Binary Data with the Beta Bernouli Distribution


Let's consider one of the most basic types of data - binary data


In [1]:
import pandas as pd
import seaborn as sns
import math
import cPickle as pickle
import itertools as it
import numpy as np
import matplotlib.pyplot as plt
from sklearn.datasets import fetch_mldata
import itertools as it
%matplotlib inline
sns.set_context('talk')

Binary data can take various forms:

Image data is often represented as binary images. For example, the MNIST dataset contains images of handwritten digits.

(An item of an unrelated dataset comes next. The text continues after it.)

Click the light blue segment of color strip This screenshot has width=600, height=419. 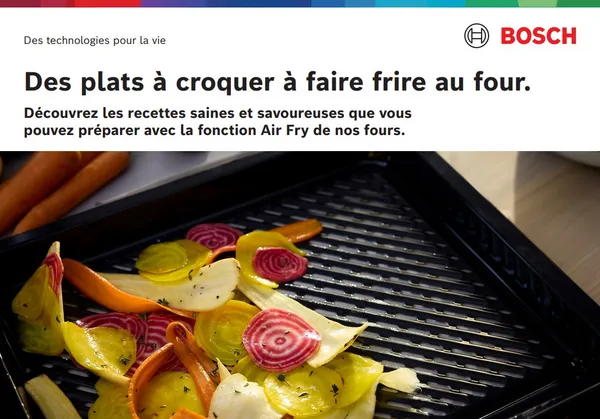click(419, 3)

Let's convert the MNIST digits into binary images


In [2]:
mnist_dataset = fetch_mldata('MNIST original')
_, D = mnist_dataset['data'].shape
Y = mnist_dataset['data'].astype(bool)
W = int(math.sqrt(D))
assert W * W == D
sns.heatmap(np.reshape(Y[0], (W, W)), linewidth=0, xticklabels=False, yticklabels=False, cbar=False)
plt.title('Example MNIST Digit')


Out[2]:
<matplotlib.text.Text at 0x1127f1910>

Graphs can be represented as binary matrices

In this email communication network from the enron dataset, $X_{i,j} = 1$ if and only if person$_{i}$ sent an email to person$_{j}$


In [3]:
import enron_utils


with open('results.p') as fp:
    communications = pickle.load(fp)
def allnames(o):
    for k, v in o:
        yield [k] + list(v)
names = set(it.chain.from_iterable(allnames(communications)))
names = sorted(list(names))
namemap = { name : idx for idx, name in enumerate(names) }
N = len(names)
communications_relation = np.zeros((N, N), dtype=np.bool)
for sender, receivers in communications:
    sender_id = namemap[sender]
    for receiver in receivers:
        receiver_id = namemap[receiver]
        communications_relation[sender_id, receiver_id] = True
labels = [i if i%20 == 0 else '' for i in xrange(N)]
sns.heatmap(communications_relation, linewidths=0, cbar=False, xticklabels=labels, yticklabels=labels) 
plt.xlabel('person number')
plt.ylabel('person number')
plt.title('Email Communication Matrix')


Out[3]:
<matplotlib.text.Text at 0x11bca0390>

In a Bayesian context, one often models binary data with a beta Bernoulli distribution

The beta Bernoulli distribution is the posterior of the Bernoulli distribution and its conjugate prior the beta distribution

Recall that the Bernouli distribution is the likelihood of $x$ given some probability $\theta$

$$P(x=1)=\theta$$$$P(x=0)=1-\theta$$$$P(x|\theta)=\theta^x(1-\theta)^{1-x}$$

If we wanted to learn the underlying probability $\theta$, we would use the beta distribution, which is the conjugate prior of the Bernouli distribution.


To import our desired distribution we'd call


In [4]:
from microscopes.models import bb as beta_bernoulli

Then given the specific model we'd want we'd import

from microscopes.model_name.definition import model_definition


In [5]:
from microscopes.irm.definition import model_definition as irm_definition
from microscopes.mixture.definition import model_definition as mm_definition

We would then define the model as follows


In [6]:
defn_mixture = mm_definition(Y.shape[0], [beta_bernoulli]*D)
defn_irm = irm_definition([N], [((0, 0), beta_bernoulli)])